Performance Tests - Video(H264)/Audio(AAC) RTSP streaming pipelines

From RidgeRun Developer Wiki

Introduction

In this document it is presented performance measurements for some H264 RTSP streaming pipelines. It was used a 1080p60 camera but using v4l2src plugin properties as crop-area it was possible to work with 1024x768 frames.

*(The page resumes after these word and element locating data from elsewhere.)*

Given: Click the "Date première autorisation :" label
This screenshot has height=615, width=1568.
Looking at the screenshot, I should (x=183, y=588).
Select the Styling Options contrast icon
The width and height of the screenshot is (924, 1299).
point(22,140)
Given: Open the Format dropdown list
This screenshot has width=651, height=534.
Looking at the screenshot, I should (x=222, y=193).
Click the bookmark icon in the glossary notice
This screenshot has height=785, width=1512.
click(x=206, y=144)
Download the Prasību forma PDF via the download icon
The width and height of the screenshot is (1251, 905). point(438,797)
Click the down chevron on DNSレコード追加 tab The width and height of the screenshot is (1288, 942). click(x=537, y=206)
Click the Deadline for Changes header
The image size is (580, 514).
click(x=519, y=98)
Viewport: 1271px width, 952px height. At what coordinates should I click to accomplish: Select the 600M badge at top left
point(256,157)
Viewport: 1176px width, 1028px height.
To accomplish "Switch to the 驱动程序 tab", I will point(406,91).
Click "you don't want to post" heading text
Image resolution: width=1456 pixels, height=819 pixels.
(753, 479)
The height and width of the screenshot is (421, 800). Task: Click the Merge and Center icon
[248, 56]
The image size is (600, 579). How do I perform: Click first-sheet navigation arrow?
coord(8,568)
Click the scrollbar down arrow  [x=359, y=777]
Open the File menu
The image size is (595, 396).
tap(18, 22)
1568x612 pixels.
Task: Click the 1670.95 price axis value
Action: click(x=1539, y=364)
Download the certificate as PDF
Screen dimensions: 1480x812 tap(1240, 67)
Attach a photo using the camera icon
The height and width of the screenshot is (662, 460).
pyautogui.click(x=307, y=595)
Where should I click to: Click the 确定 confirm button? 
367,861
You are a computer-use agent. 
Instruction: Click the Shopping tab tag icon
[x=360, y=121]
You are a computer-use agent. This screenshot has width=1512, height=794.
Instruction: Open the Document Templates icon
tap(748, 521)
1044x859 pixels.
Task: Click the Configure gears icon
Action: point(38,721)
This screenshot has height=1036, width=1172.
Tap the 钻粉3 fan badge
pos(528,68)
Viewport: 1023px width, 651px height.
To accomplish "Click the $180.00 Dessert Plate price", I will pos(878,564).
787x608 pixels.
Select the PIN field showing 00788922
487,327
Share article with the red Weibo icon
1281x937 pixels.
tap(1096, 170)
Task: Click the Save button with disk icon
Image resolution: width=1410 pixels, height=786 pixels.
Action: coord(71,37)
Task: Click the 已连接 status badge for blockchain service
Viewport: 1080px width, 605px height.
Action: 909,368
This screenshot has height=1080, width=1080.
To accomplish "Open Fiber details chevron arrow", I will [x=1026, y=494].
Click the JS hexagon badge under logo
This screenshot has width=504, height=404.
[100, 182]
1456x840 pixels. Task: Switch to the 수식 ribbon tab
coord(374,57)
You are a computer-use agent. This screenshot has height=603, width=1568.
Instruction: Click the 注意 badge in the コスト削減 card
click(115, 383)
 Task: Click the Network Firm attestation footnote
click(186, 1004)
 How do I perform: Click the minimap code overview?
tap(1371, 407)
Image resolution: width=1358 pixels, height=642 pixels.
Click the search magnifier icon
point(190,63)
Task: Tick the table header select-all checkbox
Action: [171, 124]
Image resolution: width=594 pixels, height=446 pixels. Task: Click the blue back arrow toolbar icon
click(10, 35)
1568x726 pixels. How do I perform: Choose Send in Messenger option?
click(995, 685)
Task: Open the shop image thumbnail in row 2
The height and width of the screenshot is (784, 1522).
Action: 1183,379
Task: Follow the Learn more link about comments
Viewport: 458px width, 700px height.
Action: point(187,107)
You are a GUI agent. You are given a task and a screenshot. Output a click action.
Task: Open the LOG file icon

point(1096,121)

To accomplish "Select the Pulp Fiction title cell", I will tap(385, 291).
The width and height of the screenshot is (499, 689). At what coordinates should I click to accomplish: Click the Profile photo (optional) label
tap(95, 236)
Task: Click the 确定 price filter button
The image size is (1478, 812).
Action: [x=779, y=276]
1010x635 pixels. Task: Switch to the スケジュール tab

Also some tests were made at 60fps or 30fps through decimate property.

Hardware setup

  • 1080p60 source video camera
  • DM8168 Z3 RPS
ARM clk: 987MHz
DDR clk: 675MHz
DRAM:  1 GiB
NAND:  256 MiB

Maximum bitrate according to each H264 profile and ARM load associated

For this test the next pipeline was used:

gst-launch v4l2src device=/dev/video5 always-copy=false queue-size=8 crop-area="448,156@1024x768" ! 
           'video/x-raw-yuv-strided,format=(fourcc)NV12,width=1024,height=768,framerate=(fraction)60/1' ! 
           omxbufferalloc numBuffers=12 ! 
           gstperf ! 
           omx_h264enc output-buffers=16 input-buffers=10 force-idr-period=30 i-period=30 bitrate=6000000  profile=base ! 
           queue !
           rr_h264parser singleNalu=true ! 
           video/x-h264, mapping=/stream1 ! 
           rtspsink name=sink service=5001

The results shown on Table 1 were gotten by changing bitrate and profile properties in omx_h264enc plugin and taking the average of the ARM load output reported by gstperf each second.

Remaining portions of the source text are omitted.